Right-wing talking-head Candace Owens was willing to stake her considerable professional reputation on this one. Owens told listeners of her multi-part series Becoming Brigitte to 'stop everything': she had unravelled 'likely the biggest scandal that has ever happened in politics in human history'. The French president's wife was a man. This she was a he, the femme was a homme, and there were prehistoric, grainy zoom-ins on Brigitte's crotch to prove it.
In this world, few passions are more dearly cherished than the transvestigation. Even while interviewing Renaud Camus, the originator of the 'Great Replacement' theory, the key online right guru Curtis Yarvin could not resist questions about Brigitte's sex. A baffled Camus protested, 'We are dealing with the most important thing in the history of the Continent,' referring to the rise of nonwhite immigration to Europe. 'What does it matter if Mrs. Macron is a man or a woman?' But to some, it very much does matter. And the 'Brigitte = Jean-Michel' hypothesis has but a fraction of the traction of 'Michelle = Michael'. This is the idea that Michelle Obama, whose husband has long been a hate figure for the American right, is Michael LaVaughn Robinson.

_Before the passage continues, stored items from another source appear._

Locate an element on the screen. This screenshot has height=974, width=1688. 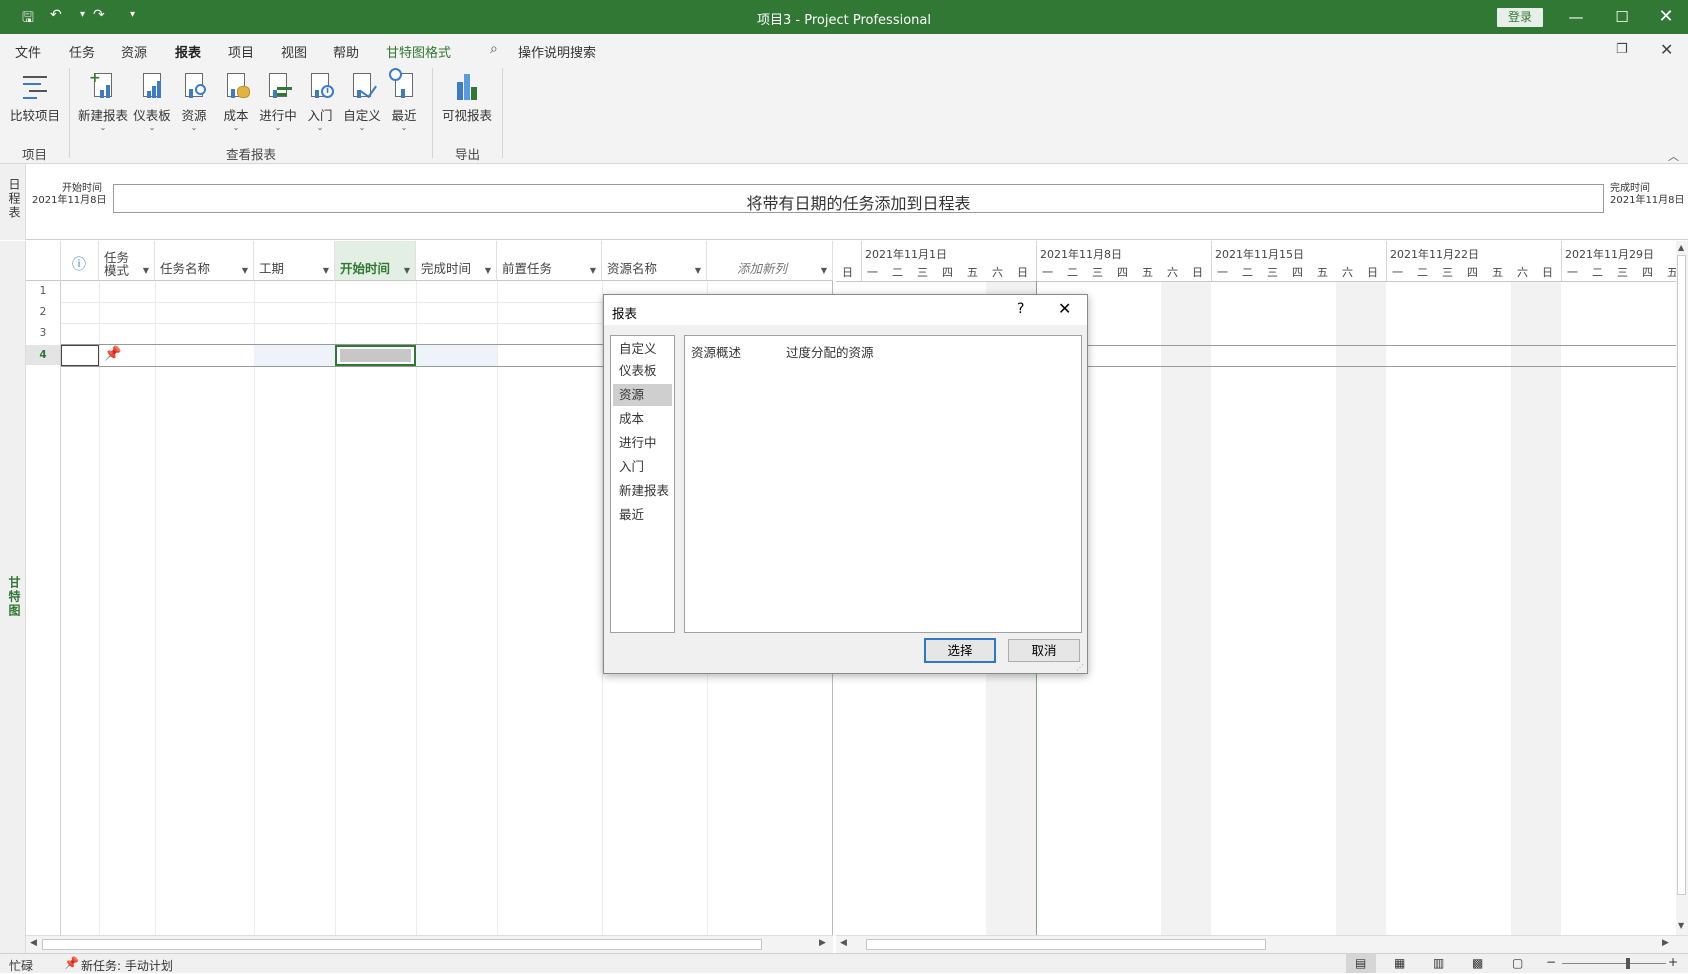
menu-bar: 文件 任务 资源 报表 项目 视图 帮助 甘特图格式 ⌕ 操作说明搜索 ❐ ✕ is located at coordinates (844, 51).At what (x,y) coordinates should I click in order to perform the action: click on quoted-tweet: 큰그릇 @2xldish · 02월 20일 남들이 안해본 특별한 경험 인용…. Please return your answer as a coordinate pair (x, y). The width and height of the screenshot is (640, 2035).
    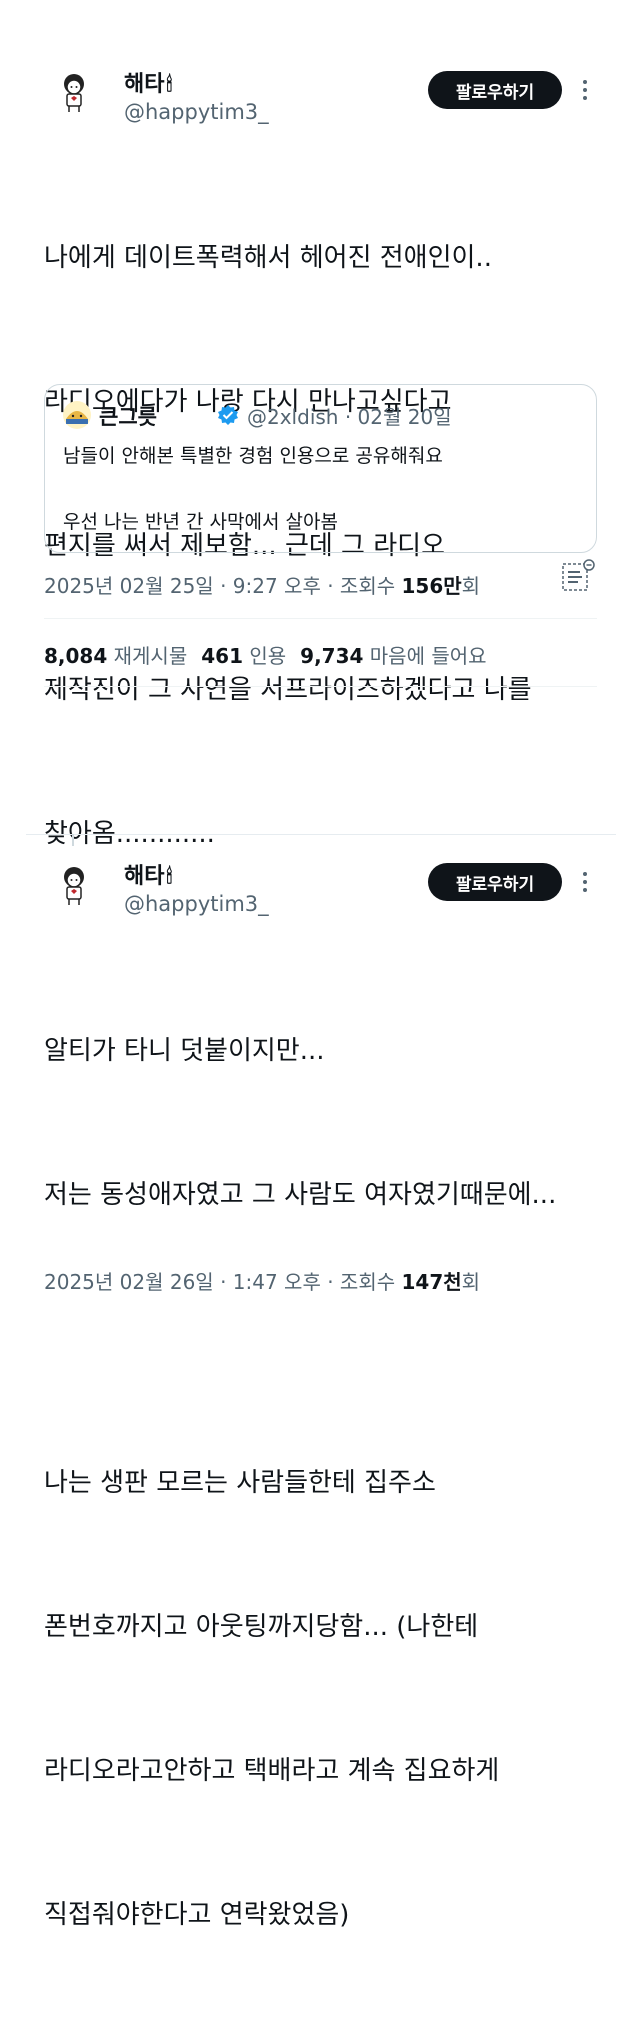
    Looking at the image, I should click on (320, 468).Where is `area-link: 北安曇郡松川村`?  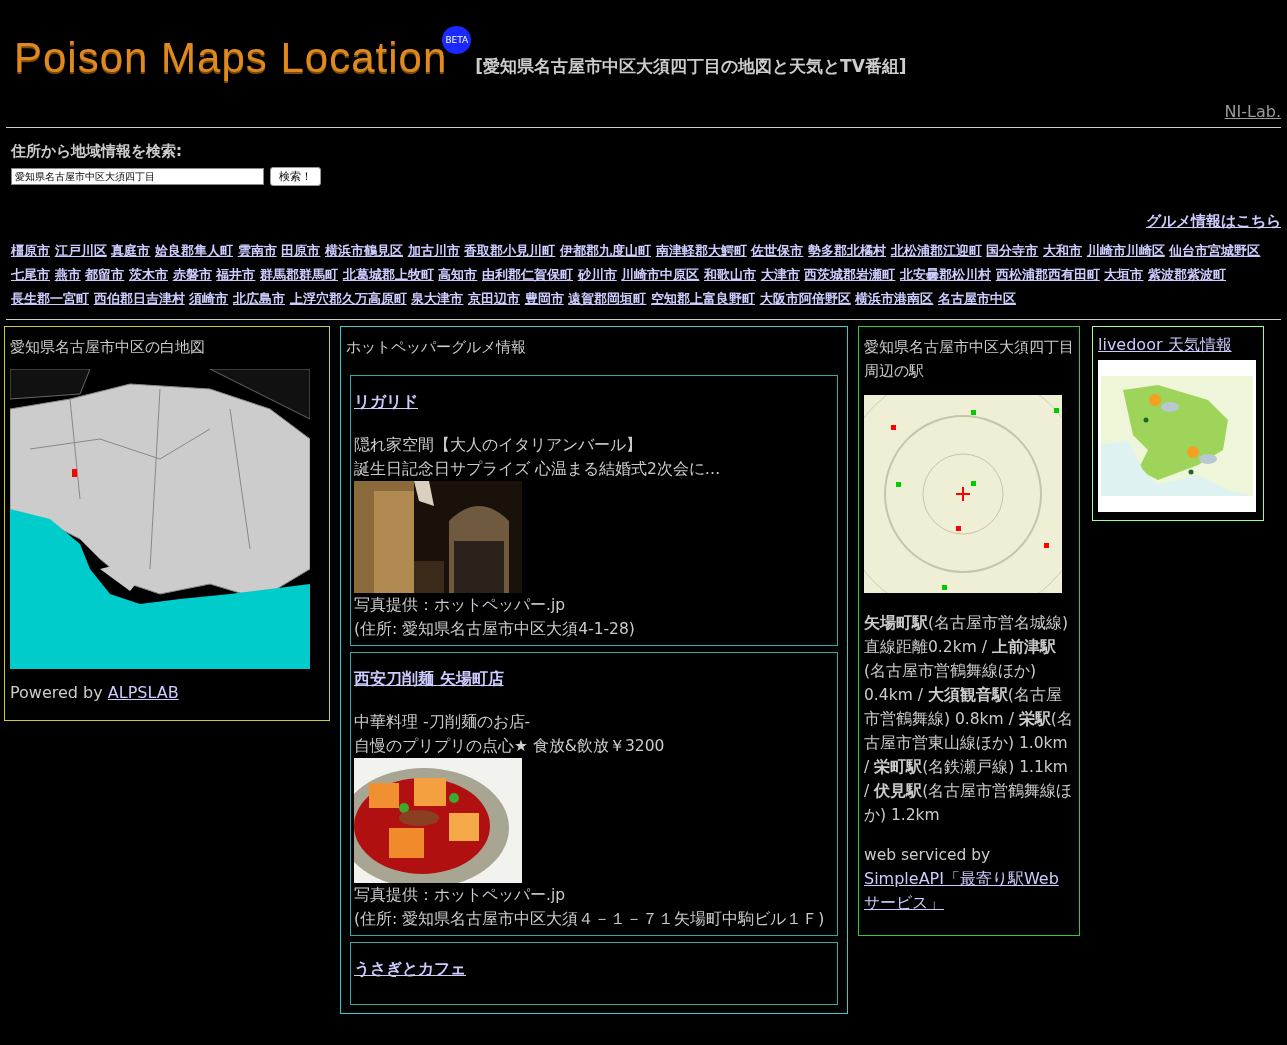
area-link: 北安曇郡松川村 is located at coordinates (946, 274).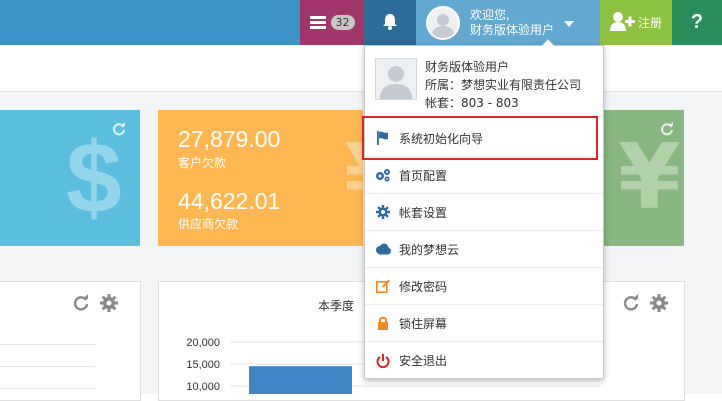  I want to click on bell-icon, so click(390, 23).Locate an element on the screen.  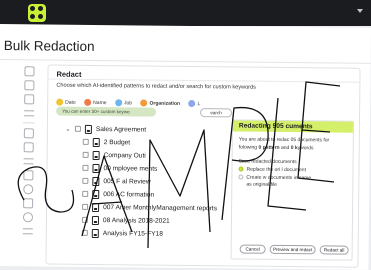
chip-date: Date is located at coordinates (66, 102). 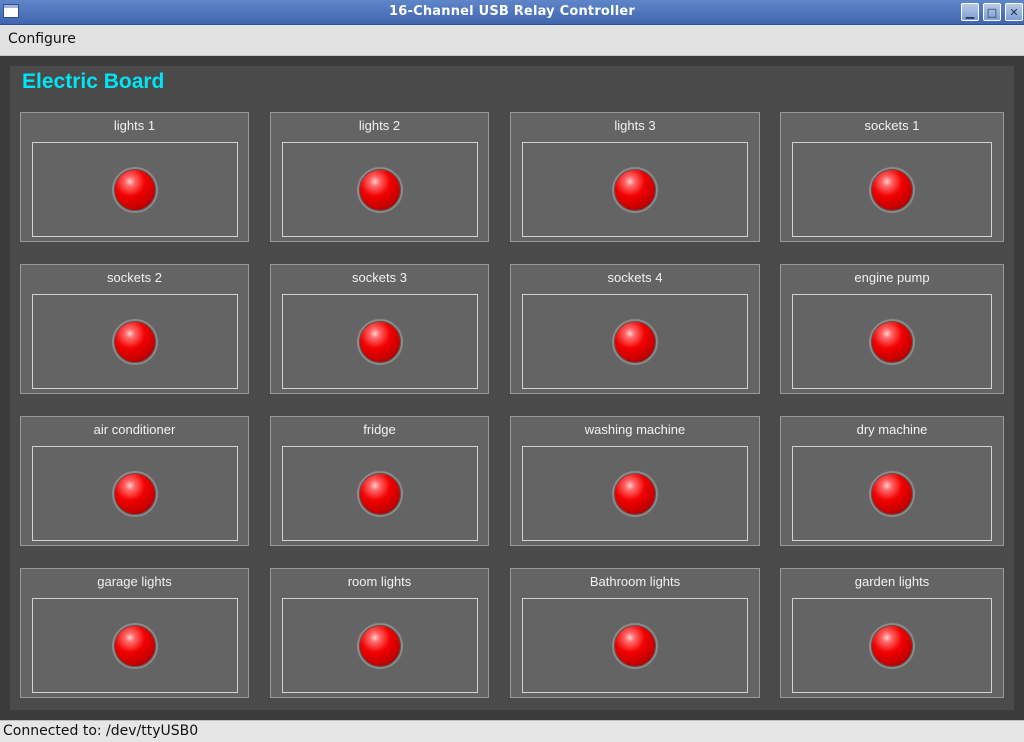 What do you see at coordinates (892, 430) in the screenshot?
I see `relay-label: dry machine` at bounding box center [892, 430]. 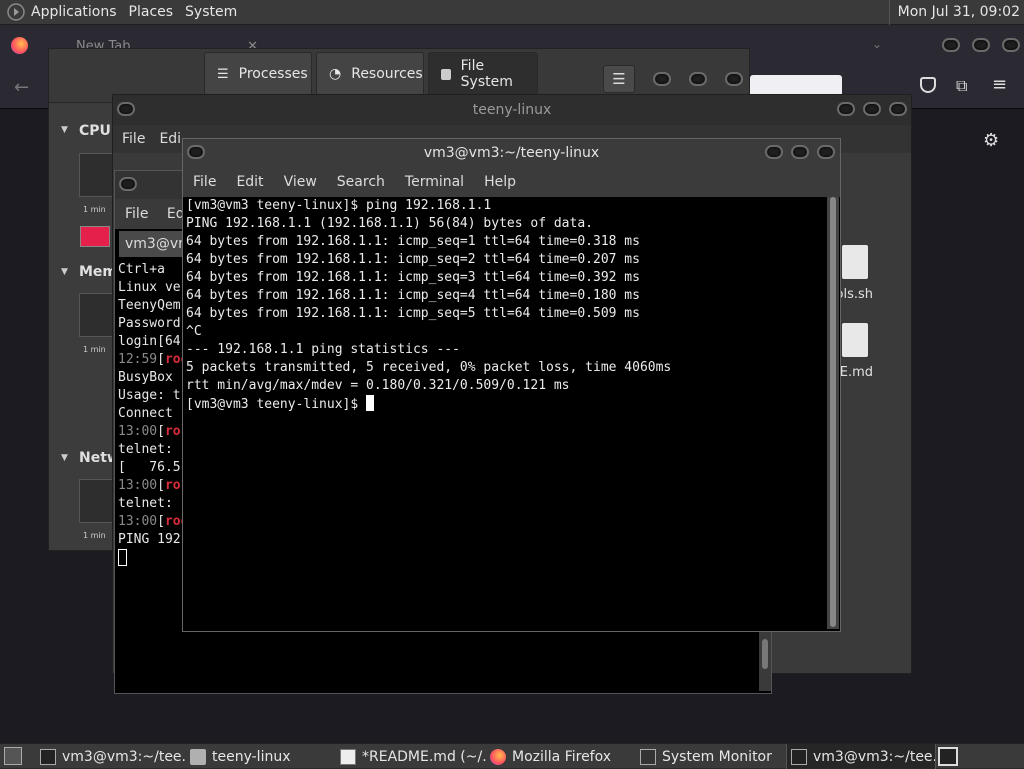 What do you see at coordinates (126, 109) in the screenshot?
I see `fm-window-menu-button` at bounding box center [126, 109].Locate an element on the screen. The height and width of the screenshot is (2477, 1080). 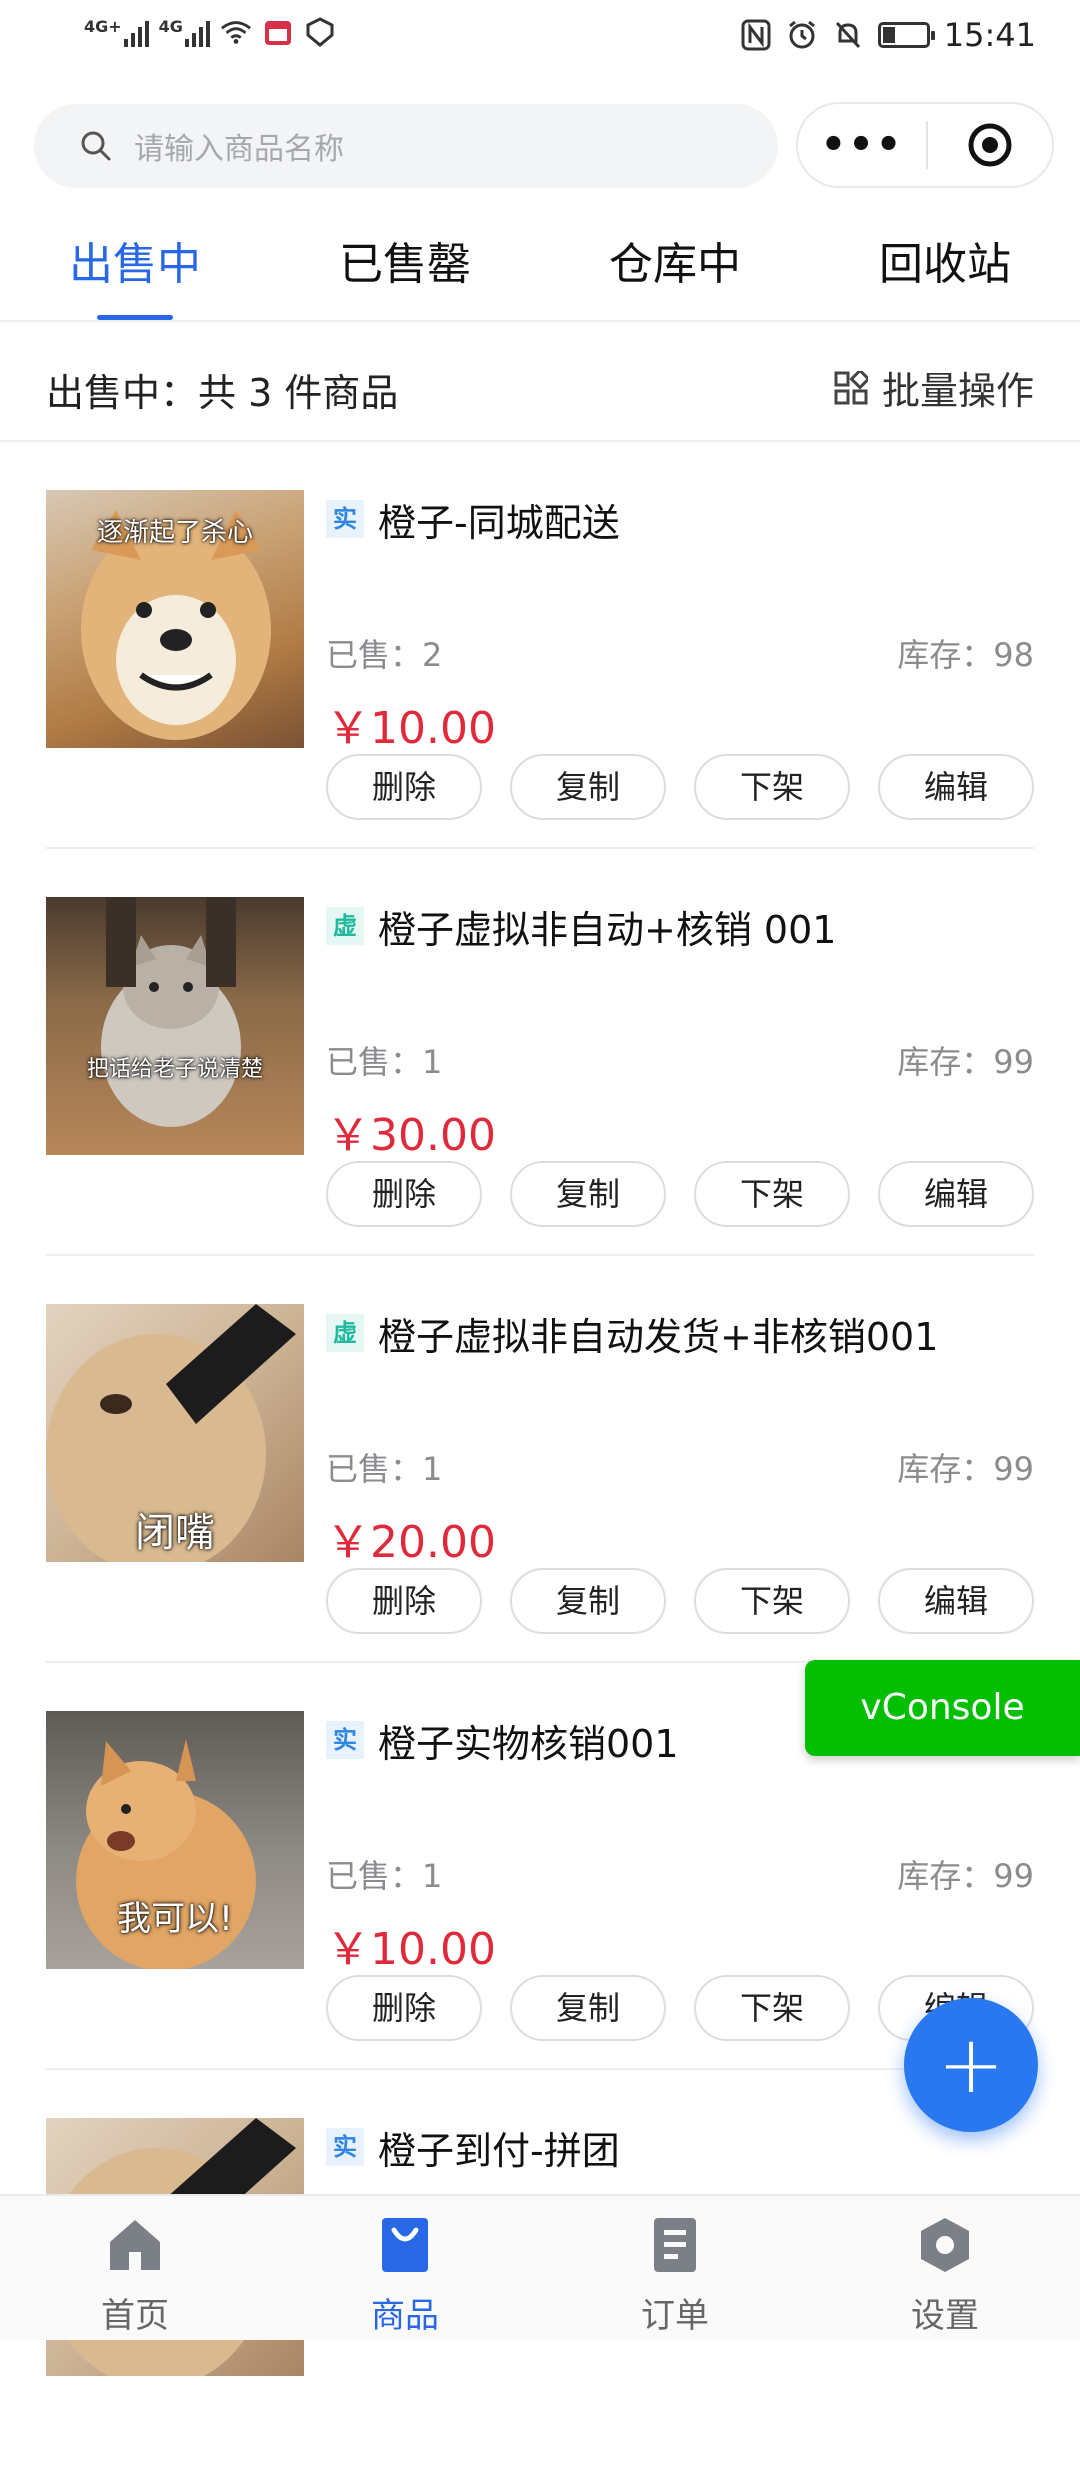
nav-products: 商品 is located at coordinates (405, 2268).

It's absurd, sometimes even laughable. But emasculating non-compliant figures like Prince Harry, Macron and Obama – while deploying the triumvirate of far-right insults: racism, sexism, and transphobia against their wives – has generated an almost guaranteed formula for viral outrage, meme fodder, and reinforcement of reactionary gender norms. It's a wider endorsement of traditional general roles that promote the restriction of women to domestic roles, while offline, a broad backlash against feminism has led to legislative changes that reduce women's bodily autonomy.
Most irritating, if not most serious, is the unavoidable suspicion that all this noise has rather more to do with the accusers than the accused. Seeing anonymous crotch-zoomers lamenting the downfall of Western civilisation on X, I remember Christopher Hitchens: 'Whenever I hear some bigmouth in Washington or the Christian heartland banging on about the evils of sodomy or whatever, I mentally enter his name in my notebook and contentedly set my watch. Sooner, rather than later, he will be discovered down on his weary and well-worn knees in some dreary motel or latrine, with an expired Visa card, having tried to pay well over the odds to be peed on.' As it happens, a 2022 lawsuit unearthed a Republican enthusiasm for transgender porn. Texas, Georgia, Kentucky, Missouri, and Kansas – five valiant defenders of Bible, bullet and boot – came out on top of the charts.
The new beau idéal of the right-wing family is a familiar one. In fact, the idea beneath it is very nearly a cliché: that behind every successful man is, well, another man.